### Text shown
During the 1930s and 1940s, at the height of the African American humiliation during Jim Crow segregation, the SBC issued resolutions on race that challenged unequal pay, yet it did not believe that it was necessary to pay African Americans and whites equally.29 With regard to lynching and mob violence, the SBC never endorsed efforts in the US Congress to gain approval of anti-lynching legislation, although it did denounce lynching itself.30
The SBC’s 1941 resolution on race relations is worth note. First, although there was no call to take down the structures of Jim Crow segregation, there was a call to continue to work in “parallel lines” with African Americans. It encouraged the convention to maintain good relations with African Americans. Second, it noted the uptick in the number of victims of mob violence and emphasized the necessity for law and order and the suppression of mob violence.31
The SBC’s acceptance – even promotion – of African American racial stigma, of African American inferiority, was a dominant current in SBC public pronouncements throughout the first half of the twentieth century. Even after the 1954 Brown decision, however, it continued in its path of denial of Christian brotherhood to African Americans (see Box 3.6).

### Stated task a
Set down the entries from their first line through the line containing "Connexion (595, 594)", including both of those lines, word for word.
The text on the SBC and race and the entries come from unrelated sources.

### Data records
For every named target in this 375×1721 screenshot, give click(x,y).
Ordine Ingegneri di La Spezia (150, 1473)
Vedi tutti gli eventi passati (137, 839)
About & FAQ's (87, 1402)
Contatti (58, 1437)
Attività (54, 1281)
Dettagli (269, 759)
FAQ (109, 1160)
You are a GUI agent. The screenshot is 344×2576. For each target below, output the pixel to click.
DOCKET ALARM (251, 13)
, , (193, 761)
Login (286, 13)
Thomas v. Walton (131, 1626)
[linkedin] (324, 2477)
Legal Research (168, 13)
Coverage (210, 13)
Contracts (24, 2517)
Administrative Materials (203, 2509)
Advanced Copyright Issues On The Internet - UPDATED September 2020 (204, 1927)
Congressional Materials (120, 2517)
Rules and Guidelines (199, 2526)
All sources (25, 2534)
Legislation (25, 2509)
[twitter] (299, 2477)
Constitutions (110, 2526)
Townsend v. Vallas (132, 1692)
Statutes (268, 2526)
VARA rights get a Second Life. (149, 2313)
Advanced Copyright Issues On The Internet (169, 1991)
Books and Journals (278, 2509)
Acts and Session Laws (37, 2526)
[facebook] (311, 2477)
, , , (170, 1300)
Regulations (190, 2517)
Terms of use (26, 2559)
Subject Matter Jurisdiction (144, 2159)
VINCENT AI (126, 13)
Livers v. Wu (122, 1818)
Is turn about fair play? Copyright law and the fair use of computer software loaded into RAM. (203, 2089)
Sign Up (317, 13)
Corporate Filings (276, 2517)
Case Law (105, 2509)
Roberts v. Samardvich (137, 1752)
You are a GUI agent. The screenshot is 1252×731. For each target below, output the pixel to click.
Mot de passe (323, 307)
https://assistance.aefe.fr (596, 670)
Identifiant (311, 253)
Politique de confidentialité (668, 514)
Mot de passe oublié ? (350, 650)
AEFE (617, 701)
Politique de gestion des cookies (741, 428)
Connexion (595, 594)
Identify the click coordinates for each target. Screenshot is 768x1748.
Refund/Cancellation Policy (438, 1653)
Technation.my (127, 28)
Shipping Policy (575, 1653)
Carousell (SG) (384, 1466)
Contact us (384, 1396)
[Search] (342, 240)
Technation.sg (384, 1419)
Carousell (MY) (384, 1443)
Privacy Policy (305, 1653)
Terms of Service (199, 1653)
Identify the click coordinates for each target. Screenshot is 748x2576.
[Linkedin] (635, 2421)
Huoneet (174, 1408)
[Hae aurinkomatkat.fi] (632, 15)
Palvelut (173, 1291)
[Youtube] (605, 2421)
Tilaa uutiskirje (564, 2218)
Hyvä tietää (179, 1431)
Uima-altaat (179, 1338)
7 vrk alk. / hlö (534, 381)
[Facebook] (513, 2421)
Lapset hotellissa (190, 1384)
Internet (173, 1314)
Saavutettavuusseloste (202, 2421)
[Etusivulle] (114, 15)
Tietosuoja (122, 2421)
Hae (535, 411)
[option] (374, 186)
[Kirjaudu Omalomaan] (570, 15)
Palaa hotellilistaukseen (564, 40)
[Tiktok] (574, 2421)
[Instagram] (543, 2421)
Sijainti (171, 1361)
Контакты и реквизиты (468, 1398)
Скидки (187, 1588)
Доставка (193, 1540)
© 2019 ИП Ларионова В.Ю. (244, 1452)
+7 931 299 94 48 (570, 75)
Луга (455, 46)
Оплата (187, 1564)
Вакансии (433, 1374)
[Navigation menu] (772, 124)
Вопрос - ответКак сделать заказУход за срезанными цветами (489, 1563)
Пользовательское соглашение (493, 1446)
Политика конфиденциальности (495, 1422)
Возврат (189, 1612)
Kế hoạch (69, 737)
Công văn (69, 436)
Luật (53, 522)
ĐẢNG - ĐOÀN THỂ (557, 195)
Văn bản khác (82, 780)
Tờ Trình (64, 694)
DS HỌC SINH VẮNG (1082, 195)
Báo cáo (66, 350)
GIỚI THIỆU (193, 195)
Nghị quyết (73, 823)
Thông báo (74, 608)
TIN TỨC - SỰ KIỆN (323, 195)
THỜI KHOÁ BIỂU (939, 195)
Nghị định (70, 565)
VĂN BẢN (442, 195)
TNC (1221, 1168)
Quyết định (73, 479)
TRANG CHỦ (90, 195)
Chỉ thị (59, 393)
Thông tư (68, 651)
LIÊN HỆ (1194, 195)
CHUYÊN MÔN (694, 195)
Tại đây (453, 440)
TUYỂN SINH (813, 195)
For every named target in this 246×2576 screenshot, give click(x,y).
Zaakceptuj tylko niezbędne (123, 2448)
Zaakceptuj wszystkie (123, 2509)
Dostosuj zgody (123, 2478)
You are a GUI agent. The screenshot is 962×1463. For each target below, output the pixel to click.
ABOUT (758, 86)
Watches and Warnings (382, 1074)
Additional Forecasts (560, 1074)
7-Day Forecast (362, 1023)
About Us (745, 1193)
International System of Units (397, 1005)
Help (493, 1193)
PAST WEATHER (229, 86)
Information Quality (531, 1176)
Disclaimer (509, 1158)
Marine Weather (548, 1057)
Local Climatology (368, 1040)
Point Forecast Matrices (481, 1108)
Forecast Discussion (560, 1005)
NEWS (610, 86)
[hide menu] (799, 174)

### Stated task b
List each thing that the text on the SBC and race says the 1941 resolution on race relations called for, encouraged, noted, or emphasized.

### Expected output a
For every named target in this 375×1721 screenshot, give click(x,y).
Ordine Ingegneri di La Spezia (150, 1473)
Vedi tutti gli eventi passati (137, 839)
About & FAQ's (87, 1402)
Contatti (58, 1437)
Attività (54, 1281)
Dettagli (269, 759)
FAQ (109, 1160)
You are a GUI agent. The screenshot is 344×2576. For each target below, output the pixel to click.
DOCKET ALARM (251, 13)
, , (193, 761)
Login (286, 13)
Thomas v. Walton (131, 1626)
[linkedin] (324, 2477)
Legal Research (168, 13)
Coverage (210, 13)
Contracts (24, 2517)
Administrative Materials (203, 2509)
Advanced Copyright Issues On The Internet - UPDATED September 2020 (204, 1927)
Congressional Materials (120, 2517)
Rules and Guidelines (199, 2526)
All sources (25, 2534)
Legislation (25, 2509)
[twitter] (299, 2477)
Constitutions (110, 2526)
Townsend v. Vallas (132, 1692)
Statutes (268, 2526)
VARA rights get a Second Life. (149, 2313)
Advanced Copyright Issues On The Internet (169, 1991)
Books and Journals (278, 2509)
Acts and Session Laws (37, 2526)
[facebook] (311, 2477)
, , , (170, 1300)
Regulations (190, 2517)
Terms of use (26, 2559)
Subject Matter Jurisdiction (144, 2159)
VINCENT AI (126, 13)
Livers v. Wu (122, 1818)
Is turn about fair play? Copyright law and the fair use of computer software loaded into RAM. (203, 2089)
Sign Up (317, 13)
Corporate Filings (276, 2517)
Case Law (105, 2509)
Roberts v. Samardvich (137, 1752)
You are a GUI agent. The screenshot is 1252×731. For each target below, output the pixel to click.
Mot de passe (323, 307)
https://assistance.aefe.fr (596, 670)
Identifiant (311, 253)
Politique de confidentialité (668, 514)
Mot de passe oublié ? (350, 650)
AEFE (617, 701)
Politique de gestion des cookies (741, 428)
Connexion (595, 594)

### Expected output b
- A call to continue to work in "parallel lines" with African Americans
- Encouragement for the convention to maintain good relations with African Americans
- The uptick in the number of victims of mob violence
- The necessity for law and order and the suppression of mob violence